Asterisk

For a long time I’ve been meaning to join the voip revolution and develop a solution with Asterisk for my personal use. Once I’d tested it for a while, my goal was to develop a decent voicemail-to-email solution rather than play a few thousand dollars for some black-box to be added to our business PBX.

Couple days ago I finally purchase a set of equipment as I could begin working on this goal. A set of OEM X100P – FXO cards plus an ATA device. This guy has purchased the OEM X100P card and had a good experience, so I’m expecting things to go well with the hardware.

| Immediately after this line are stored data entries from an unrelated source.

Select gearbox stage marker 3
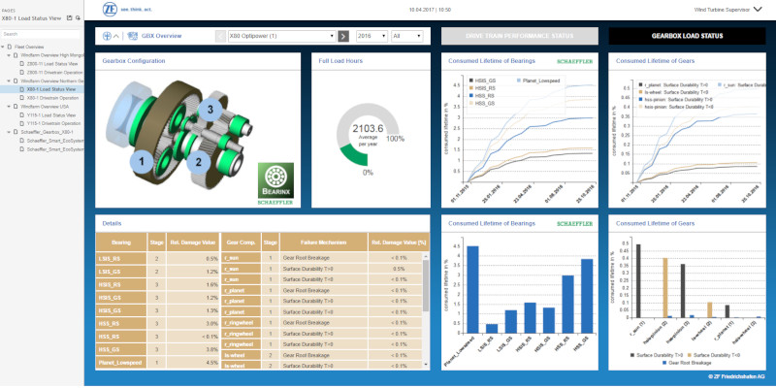 pyautogui.click(x=207, y=112)
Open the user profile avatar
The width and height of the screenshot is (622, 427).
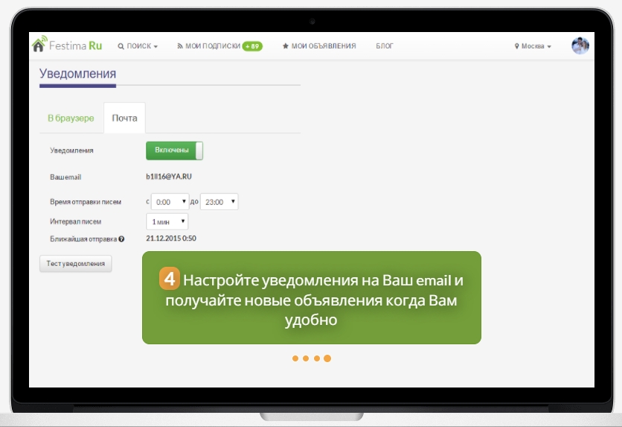tap(580, 45)
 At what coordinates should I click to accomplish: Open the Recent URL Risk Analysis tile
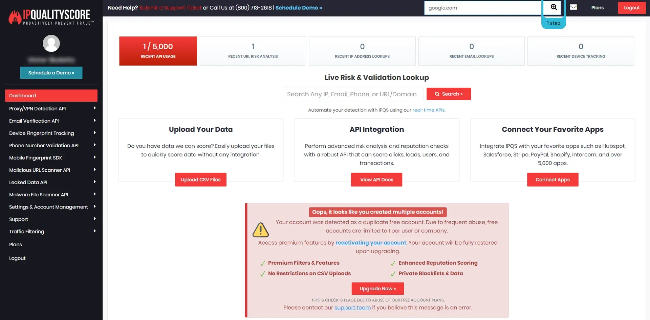click(x=253, y=51)
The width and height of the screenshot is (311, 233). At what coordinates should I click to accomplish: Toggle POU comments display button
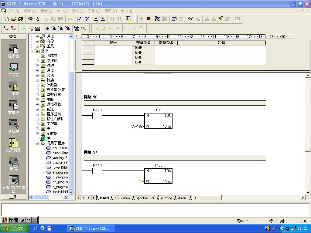(23, 29)
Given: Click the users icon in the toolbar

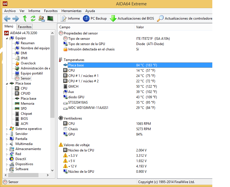Looking at the screenshot, I should 42,18.
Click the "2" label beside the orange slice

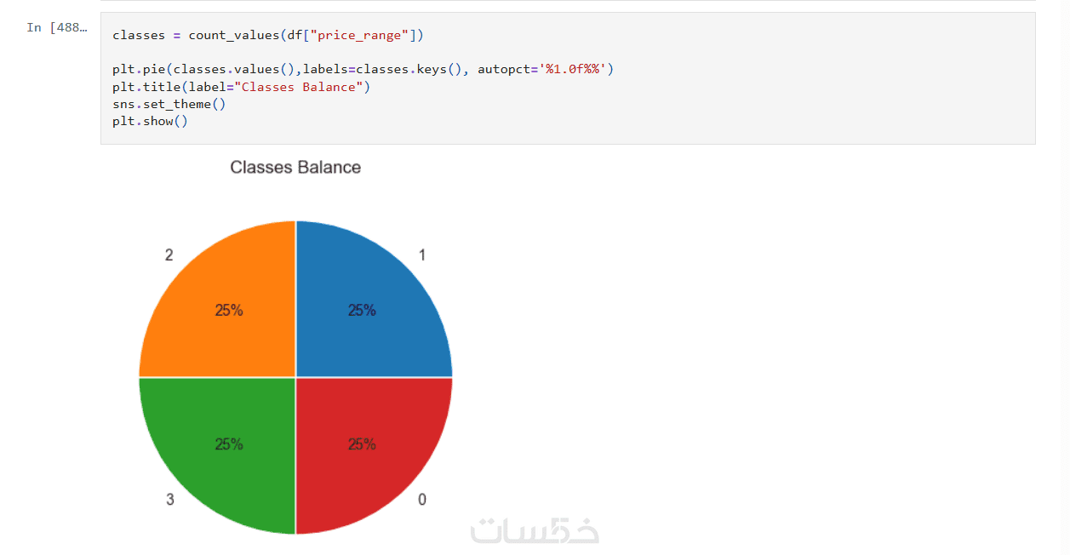(x=169, y=255)
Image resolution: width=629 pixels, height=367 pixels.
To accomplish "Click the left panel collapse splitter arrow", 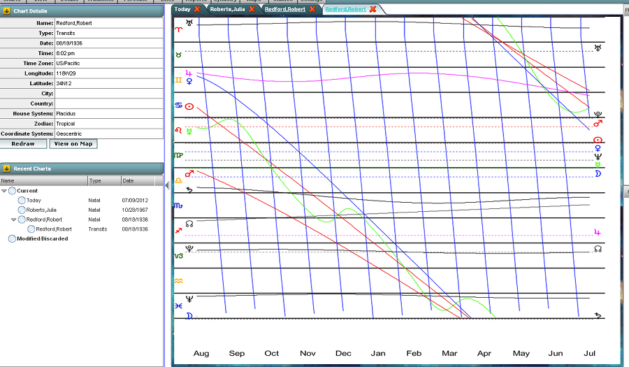I will tap(167, 186).
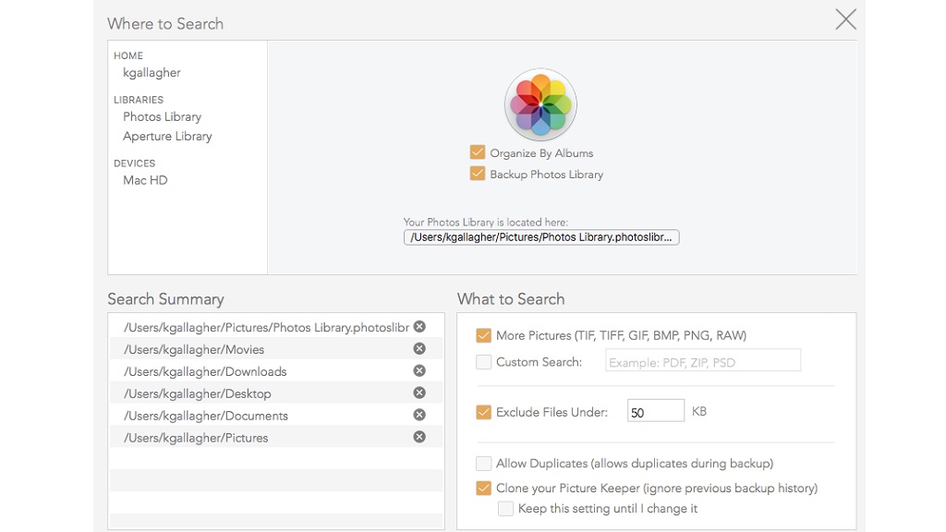The image size is (946, 532).
Task: Check Keep this setting until I change it
Action: pos(505,508)
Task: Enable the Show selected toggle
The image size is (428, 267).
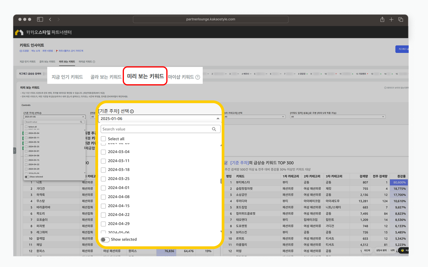Action: (105, 240)
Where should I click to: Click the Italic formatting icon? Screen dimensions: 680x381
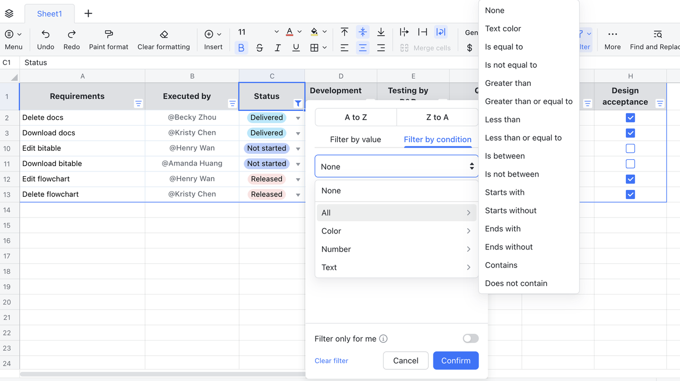[x=277, y=48]
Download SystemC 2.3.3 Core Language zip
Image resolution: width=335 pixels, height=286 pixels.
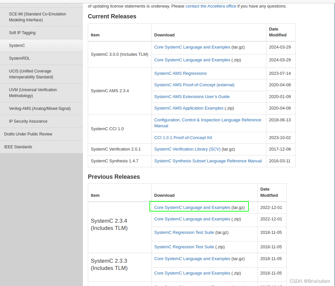(192, 273)
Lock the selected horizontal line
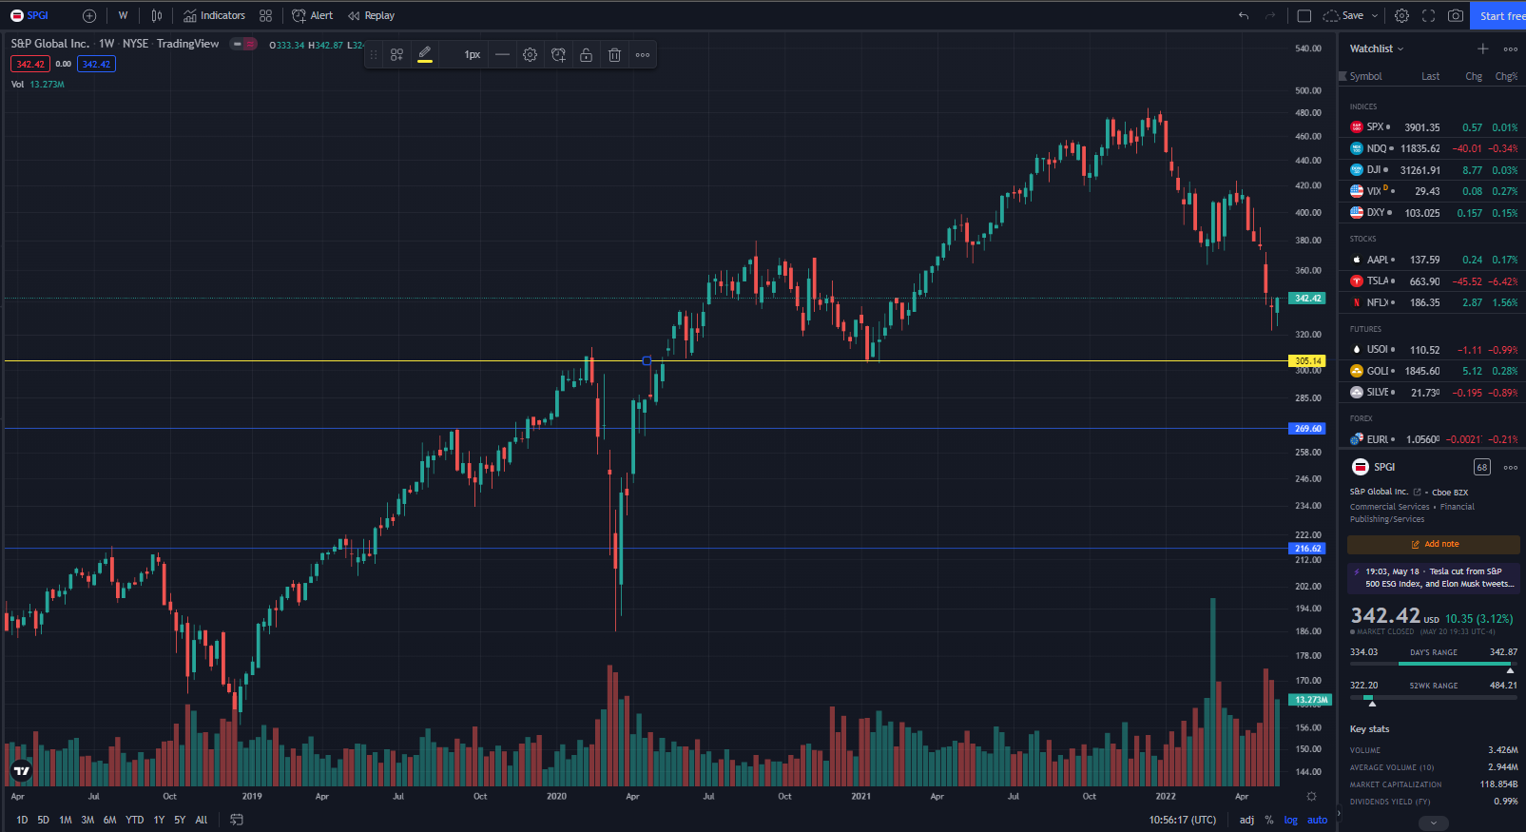Viewport: 1526px width, 832px height. tap(587, 55)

One of the things that really interest me is Asterisk fax. Using spandsp its possible to turn the OEM X100P, which is a winmodem, into a software based fax. According to a FAQ:

The higher speed modems for FAX are encumbered by patents at this time. spandsp implements only unencumbered standards, so it may be distributed freely. The faster modems used for FAX – principally V.17, and V.34 – are supported by a surprisingly small percentage of FAX machines used today. The last time I checked the logs of a large public access FAX server, which supports V.29 and V.17, only a 2% to 3% of calls used V.17. The remainder used V.29. Unless a lot of your FAX traffic is with companies using high-end FAX machines, you problem won’t miss the higher speeds very much.

My second goal is to develop a stable inward fax-to-email gateway. Our business fax machine goes though almost 100 faxes per week, and about $100 per month of consumables.

Some useful information for NZ is located here: WLUG-Wiki – Asterisk, and Scoot has developed some really clever ideas with asterisk.